RECORDS TO USE: Begin

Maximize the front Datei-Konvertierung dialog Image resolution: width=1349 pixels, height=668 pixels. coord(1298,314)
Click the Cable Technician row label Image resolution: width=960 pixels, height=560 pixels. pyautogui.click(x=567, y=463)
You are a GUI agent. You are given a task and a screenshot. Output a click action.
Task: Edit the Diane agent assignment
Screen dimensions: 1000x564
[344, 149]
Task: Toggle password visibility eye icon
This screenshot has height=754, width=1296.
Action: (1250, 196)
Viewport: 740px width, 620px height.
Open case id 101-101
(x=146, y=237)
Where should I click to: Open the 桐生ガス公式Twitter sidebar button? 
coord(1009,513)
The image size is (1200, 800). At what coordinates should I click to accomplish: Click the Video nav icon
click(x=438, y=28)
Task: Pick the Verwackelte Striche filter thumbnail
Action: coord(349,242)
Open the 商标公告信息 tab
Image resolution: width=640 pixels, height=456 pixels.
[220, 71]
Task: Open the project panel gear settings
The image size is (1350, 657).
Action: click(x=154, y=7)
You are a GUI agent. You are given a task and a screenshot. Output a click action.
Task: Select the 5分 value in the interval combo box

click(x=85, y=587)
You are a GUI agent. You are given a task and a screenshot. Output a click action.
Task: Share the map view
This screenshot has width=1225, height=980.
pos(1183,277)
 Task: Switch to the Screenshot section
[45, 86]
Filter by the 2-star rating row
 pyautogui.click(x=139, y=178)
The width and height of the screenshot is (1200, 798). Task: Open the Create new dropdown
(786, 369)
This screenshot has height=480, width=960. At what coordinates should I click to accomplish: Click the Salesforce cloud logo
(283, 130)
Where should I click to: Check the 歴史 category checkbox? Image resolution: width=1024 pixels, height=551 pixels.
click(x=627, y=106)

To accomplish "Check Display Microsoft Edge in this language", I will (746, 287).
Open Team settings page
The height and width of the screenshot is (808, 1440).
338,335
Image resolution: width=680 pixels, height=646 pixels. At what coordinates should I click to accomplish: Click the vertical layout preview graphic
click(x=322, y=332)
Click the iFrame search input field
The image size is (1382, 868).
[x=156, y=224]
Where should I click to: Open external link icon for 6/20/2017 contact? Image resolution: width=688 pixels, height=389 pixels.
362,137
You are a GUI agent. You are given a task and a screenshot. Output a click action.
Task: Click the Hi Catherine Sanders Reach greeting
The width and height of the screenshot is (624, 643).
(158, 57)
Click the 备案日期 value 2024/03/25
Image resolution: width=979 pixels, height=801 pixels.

RECORDS TO USE: End

WHAT YOU HAVE TO DO — Go through the data, and copy each line in which the word "settings" appears.

SOLUTION —
Task: Open the project panel gear settings
Open Team settings page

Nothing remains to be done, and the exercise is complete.